--- Data extracts ---

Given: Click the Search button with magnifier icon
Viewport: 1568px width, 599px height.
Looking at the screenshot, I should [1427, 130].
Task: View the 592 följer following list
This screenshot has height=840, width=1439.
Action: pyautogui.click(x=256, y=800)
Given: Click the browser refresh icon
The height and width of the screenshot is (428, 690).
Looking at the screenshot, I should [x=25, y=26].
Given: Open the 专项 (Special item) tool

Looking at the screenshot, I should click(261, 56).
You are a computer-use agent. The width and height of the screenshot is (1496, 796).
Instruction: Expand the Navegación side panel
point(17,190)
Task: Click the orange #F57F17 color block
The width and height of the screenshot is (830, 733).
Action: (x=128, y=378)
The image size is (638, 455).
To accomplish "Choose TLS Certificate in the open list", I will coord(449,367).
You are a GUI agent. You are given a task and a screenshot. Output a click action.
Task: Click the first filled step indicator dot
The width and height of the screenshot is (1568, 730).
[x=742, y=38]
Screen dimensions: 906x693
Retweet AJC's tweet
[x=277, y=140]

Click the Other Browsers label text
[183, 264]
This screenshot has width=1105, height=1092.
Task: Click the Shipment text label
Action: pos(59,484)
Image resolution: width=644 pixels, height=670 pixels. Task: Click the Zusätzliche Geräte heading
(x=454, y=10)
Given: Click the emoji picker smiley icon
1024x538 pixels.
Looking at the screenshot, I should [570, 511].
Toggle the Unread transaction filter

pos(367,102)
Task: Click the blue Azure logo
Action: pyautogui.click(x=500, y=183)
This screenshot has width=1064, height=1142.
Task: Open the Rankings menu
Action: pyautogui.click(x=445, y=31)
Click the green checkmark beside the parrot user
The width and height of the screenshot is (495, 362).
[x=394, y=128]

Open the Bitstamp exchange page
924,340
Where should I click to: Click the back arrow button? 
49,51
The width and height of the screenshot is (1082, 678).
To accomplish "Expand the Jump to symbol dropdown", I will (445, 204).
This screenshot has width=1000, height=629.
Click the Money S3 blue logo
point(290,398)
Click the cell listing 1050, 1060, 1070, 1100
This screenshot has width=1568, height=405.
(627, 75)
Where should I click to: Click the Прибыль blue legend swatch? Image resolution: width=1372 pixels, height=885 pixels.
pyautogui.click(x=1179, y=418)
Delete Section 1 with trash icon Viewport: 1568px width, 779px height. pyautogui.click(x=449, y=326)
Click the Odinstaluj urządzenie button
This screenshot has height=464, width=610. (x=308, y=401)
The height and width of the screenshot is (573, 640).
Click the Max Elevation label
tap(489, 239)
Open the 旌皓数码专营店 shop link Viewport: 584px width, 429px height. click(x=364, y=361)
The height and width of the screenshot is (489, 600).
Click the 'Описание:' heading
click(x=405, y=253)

---

Activity ▸ What you return must be the lines above that run from the line with "The height and width of the screenshot is (428, 690)." to the line with "You are a computer-use", inclusive, each copied exactly.

Answer section ▸
The height and width of the screenshot is (428, 690).
Looking at the screenshot, I should [x=25, y=26].
Given: Open the 专项 (Special item) tool

Looking at the screenshot, I should click(261, 56).
You are a computer-use agent. The width and height of the screenshot is (1496, 796).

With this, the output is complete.